W I T N E S S E T H:
WHEREAS, Parent, Buyer and the Company have entered into an Agreement and
Plan of Merger (the "Merger Agreement") dated as of the date hereof pursuant to
which Buyer has agreed to make a cash tender offer described therein and
thereafter merge with and into the Company (the "Merger") in accordance with the
provisions of the Oregon Business Corporation Act;
WHEREAS, as of the date hereof, Securityholder beneficially owns and has
the power to vote certain shares of the common stock, no par value, of the
Company (the "Company Common Stock"); and
WHEREAS, in consideration of Buyer's and Parent's agreements herein and
in the Merger Agreement, Securityholder has agreed to cooperate with Buyer and
Parent with respect to the acquisition of the Company by Parent and Buyer upon
the terms and subject to the conditions set forth in the Merger Agreement.

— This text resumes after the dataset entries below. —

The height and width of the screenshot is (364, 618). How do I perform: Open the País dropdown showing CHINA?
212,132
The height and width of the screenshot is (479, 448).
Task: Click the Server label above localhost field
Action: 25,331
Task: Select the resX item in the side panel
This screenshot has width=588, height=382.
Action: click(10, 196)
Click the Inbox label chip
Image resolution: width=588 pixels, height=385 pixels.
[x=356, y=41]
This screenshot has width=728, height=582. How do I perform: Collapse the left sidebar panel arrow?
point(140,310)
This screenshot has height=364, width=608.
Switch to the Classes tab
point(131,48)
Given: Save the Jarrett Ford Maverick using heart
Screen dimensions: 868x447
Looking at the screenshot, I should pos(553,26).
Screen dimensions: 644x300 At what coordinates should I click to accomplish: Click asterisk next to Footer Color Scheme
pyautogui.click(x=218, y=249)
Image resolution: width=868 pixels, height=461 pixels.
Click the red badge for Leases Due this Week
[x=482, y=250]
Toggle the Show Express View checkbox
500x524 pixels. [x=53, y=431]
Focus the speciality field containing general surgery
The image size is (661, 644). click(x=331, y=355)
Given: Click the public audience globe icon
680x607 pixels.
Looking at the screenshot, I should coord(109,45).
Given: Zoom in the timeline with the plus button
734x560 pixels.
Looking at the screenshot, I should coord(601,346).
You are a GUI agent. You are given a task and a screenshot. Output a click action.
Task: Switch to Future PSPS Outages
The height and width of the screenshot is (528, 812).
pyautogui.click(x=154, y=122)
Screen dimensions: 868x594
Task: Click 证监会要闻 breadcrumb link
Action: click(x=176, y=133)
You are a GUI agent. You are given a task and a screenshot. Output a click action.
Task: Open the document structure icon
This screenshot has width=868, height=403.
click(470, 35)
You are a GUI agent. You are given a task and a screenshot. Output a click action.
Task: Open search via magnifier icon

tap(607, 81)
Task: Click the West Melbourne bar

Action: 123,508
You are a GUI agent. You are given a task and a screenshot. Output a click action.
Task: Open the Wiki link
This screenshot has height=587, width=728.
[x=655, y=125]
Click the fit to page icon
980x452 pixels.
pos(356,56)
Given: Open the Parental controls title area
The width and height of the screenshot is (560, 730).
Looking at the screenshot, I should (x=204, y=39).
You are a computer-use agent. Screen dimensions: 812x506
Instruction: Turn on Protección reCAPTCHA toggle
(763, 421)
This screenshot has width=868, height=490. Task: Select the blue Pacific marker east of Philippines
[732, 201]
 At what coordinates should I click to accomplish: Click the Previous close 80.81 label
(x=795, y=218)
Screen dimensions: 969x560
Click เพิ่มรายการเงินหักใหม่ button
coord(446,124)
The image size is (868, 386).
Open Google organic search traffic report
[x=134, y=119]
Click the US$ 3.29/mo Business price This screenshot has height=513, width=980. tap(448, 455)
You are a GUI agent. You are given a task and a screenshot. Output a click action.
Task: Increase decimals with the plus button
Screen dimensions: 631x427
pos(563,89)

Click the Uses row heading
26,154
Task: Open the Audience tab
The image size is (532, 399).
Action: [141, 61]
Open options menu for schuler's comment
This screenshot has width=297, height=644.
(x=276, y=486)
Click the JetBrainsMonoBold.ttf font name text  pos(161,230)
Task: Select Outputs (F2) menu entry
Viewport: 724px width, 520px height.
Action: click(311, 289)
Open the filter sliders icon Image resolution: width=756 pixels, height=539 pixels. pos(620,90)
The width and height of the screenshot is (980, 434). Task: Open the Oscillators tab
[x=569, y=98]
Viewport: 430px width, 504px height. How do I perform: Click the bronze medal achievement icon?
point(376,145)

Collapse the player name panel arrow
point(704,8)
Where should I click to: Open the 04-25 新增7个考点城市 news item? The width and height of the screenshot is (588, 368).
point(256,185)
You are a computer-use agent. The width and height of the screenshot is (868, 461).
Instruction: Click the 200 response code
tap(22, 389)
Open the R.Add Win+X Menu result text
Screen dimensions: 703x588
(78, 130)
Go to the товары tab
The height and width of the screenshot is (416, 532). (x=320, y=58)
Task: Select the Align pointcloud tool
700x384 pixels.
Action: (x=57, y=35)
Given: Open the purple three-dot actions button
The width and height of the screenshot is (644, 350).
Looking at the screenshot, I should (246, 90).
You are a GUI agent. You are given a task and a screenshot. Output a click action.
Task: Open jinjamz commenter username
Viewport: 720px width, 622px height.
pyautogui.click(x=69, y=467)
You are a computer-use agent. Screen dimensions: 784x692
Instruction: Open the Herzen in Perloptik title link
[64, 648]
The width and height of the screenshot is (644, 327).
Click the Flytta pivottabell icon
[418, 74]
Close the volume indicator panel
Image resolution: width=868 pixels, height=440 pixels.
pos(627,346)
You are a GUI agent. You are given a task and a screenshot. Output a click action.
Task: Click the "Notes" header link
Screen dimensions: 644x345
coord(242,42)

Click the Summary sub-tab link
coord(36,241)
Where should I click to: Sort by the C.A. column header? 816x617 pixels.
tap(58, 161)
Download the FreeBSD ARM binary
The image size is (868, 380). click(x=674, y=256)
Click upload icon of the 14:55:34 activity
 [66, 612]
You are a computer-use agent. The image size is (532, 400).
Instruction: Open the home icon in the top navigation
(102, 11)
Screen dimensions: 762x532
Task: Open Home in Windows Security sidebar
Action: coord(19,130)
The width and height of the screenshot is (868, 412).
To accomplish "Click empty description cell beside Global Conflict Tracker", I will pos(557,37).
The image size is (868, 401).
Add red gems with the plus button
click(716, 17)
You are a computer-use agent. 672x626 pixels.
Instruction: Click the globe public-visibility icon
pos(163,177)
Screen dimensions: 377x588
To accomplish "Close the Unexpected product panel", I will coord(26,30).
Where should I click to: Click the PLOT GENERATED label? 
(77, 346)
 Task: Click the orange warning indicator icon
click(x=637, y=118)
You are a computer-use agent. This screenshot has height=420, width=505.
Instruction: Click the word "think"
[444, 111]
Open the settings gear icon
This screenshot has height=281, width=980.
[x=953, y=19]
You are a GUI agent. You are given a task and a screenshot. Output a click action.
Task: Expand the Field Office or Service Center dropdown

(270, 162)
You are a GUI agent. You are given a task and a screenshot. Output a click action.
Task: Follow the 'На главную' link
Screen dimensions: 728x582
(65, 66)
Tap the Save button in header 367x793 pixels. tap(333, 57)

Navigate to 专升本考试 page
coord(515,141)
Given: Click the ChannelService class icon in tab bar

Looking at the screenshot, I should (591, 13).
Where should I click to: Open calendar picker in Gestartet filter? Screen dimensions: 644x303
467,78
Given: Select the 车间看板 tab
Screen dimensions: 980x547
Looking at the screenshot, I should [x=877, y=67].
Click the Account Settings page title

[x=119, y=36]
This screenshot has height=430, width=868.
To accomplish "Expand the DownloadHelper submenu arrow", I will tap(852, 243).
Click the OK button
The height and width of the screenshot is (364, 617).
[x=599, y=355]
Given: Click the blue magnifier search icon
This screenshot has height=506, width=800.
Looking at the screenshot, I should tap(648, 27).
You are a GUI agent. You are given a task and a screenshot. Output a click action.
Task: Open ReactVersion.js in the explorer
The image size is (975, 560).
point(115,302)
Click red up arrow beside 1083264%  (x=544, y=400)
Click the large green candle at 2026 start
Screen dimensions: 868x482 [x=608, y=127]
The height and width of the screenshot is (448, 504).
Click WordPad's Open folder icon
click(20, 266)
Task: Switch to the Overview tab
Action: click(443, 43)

NOW, THEREFORE, in contemplation of the foregoing and in consideration of
the mutual agreements, covenants, representations and warranties contained
herein and for other good and valuable consideration, the receipt of which is
hereby acknowledged, and intending to be legally bound hereby, the parties
hereto agree as follows:
1. Certain Covenants.
1.1 Lock-Up. Securityholder hereby covenants and agrees during
the term of this Agreement that (a) except as consented to in writing by Parent
in its sole discretion, Securityholder will not, directly or indirectly, sell,
transfer, assign, pledge, hypothecate or otherwise dispose of or limit its right
to vote in any manner any of the Securities (as hereinafter defined), or agree
to do any of the foregoing, and (b) Securityholder will not take any action
which would have the effect of preventing or disabling Securityholder from
performing its obligations under this Agreement.
1.2 No Solicitation. During the term of this Agreement, neither
Securityholder nor any person acting as an agent of Securityholder or otherwise
on Securityholder's behalf shall, directly or indirectly, solicit, encourage or
initiate negotiations with, or provide any information to (except as permitted
under the Merger Agreement), any corporation, partnership, person or other
entity or group (other than Parent or an affiliate or an associate of Parent)
concerning any sale, transfer, pledge or other disposition or conversion of the
Securities. Securityholder will immediately cease and cause to be terminated any
existing activities, discussions or negotiations with any parties conducted
heretofore with respect to any of the foregoing. Securityholder will notify
Buyer immediately if any party contacts Securityholder following the date hereof
(other than Buyer or an affiliate or associate of Buyer) concerning any sale,
transfer, pledge or other disposition or conversion of the Securities.
1.3 Voting Agreement.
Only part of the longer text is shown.